YOUR OBJECTIVE. Restate, word for word, every line of the data.
ENTRIES PROVIDED START
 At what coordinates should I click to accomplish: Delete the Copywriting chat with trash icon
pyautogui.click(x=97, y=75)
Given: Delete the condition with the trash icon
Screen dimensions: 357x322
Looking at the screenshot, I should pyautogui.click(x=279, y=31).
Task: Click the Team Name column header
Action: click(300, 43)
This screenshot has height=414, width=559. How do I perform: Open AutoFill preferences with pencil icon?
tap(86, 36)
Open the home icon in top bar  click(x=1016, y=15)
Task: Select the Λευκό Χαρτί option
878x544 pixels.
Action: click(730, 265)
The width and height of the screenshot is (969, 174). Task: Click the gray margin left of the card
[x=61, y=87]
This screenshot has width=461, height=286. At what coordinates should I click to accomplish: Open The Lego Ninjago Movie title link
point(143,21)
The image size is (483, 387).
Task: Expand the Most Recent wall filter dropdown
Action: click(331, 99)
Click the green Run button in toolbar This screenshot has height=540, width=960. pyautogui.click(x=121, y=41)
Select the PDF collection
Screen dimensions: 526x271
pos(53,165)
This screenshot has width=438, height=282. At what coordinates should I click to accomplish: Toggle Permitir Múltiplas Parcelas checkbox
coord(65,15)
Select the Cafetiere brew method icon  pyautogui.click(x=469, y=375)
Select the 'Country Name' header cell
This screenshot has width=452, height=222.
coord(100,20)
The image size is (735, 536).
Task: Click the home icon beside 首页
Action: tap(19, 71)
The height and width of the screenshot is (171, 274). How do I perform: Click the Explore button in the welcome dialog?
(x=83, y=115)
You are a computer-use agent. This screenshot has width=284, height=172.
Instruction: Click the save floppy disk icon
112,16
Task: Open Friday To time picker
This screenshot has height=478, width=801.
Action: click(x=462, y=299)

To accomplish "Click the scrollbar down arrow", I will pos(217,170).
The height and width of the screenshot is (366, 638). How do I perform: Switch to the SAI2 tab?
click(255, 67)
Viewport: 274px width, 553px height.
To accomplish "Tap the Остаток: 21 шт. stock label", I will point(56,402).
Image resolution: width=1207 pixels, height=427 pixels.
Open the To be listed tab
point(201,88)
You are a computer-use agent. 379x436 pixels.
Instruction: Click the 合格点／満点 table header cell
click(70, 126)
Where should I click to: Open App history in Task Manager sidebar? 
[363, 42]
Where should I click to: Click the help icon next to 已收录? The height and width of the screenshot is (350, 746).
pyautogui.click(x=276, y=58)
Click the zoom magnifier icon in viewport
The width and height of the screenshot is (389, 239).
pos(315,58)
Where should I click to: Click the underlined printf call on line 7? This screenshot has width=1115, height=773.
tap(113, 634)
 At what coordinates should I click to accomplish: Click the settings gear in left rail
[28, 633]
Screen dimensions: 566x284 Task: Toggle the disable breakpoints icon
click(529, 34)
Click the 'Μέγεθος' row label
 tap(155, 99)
ENTRIES PROVIDED END
FINISHED EXERCISE.
 At what coordinates should I click to accomplish: Delete the Copywriting chat with trash icon
pyautogui.click(x=97, y=75)
Given: Delete the condition with the trash icon
Screen dimensions: 357x322
Looking at the screenshot, I should pyautogui.click(x=279, y=31).
Task: Click the Team Name column header
Action: click(300, 43)
This screenshot has height=414, width=559. How do I perform: Open AutoFill preferences with pencil icon?
tap(86, 36)
Open the home icon in top bar  click(x=1016, y=15)
Task: Select the Λευκό Χαρτί option
878x544 pixels.
Action: click(730, 265)
The width and height of the screenshot is (969, 174). Task: Click the gray margin left of the card
[x=61, y=87]
This screenshot has width=461, height=286. At what coordinates should I click to accomplish: Open The Lego Ninjago Movie title link
point(143,21)
The image size is (483, 387).
Task: Expand the Most Recent wall filter dropdown
Action: click(331, 99)
Click the green Run button in toolbar This screenshot has height=540, width=960. pyautogui.click(x=121, y=41)
Select the PDF collection
Screen dimensions: 526x271
pos(53,165)
This screenshot has width=438, height=282. At what coordinates should I click to accomplish: Toggle Permitir Múltiplas Parcelas checkbox
coord(65,15)
Select the Cafetiere brew method icon  pyautogui.click(x=469, y=375)
Select the 'Country Name' header cell
This screenshot has width=452, height=222.
coord(100,20)
The image size is (735, 536).
Task: Click the home icon beside 首页
Action: tap(19, 71)
The height and width of the screenshot is (171, 274). How do I perform: Click the Explore button in the welcome dialog?
(x=83, y=115)
You are a computer-use agent. This screenshot has width=284, height=172.
Instruction: Click the save floppy disk icon
112,16
Task: Open Friday To time picker
This screenshot has height=478, width=801.
Action: click(x=462, y=299)

To accomplish "Click the scrollbar down arrow", I will pos(217,170).
The height and width of the screenshot is (366, 638). How do I perform: Switch to the SAI2 tab?
click(255, 67)
Viewport: 274px width, 553px height.
To accomplish "Tap the Остаток: 21 шт. stock label", I will point(56,402).
Image resolution: width=1207 pixels, height=427 pixels.
Open the To be listed tab
point(201,88)
You are a computer-use agent. 379x436 pixels.
Instruction: Click the 合格点／満点 table header cell
click(70, 126)
Where should I click to: Open App history in Task Manager sidebar? 
[363, 42]
Where should I click to: Click the help icon next to 已收录? The height and width of the screenshot is (350, 746).
pyautogui.click(x=276, y=58)
Click the zoom magnifier icon in viewport
The width and height of the screenshot is (389, 239).
pos(315,58)
Where should I click to: Click the underlined printf call on line 7? This screenshot has width=1115, height=773.
tap(113, 634)
 At what coordinates should I click to accomplish: Click the settings gear in left rail
[28, 633]
Screen dimensions: 566x284 Task: Toggle the disable breakpoints icon
click(529, 34)
Click the 'Μέγεθος' row label
 tap(155, 99)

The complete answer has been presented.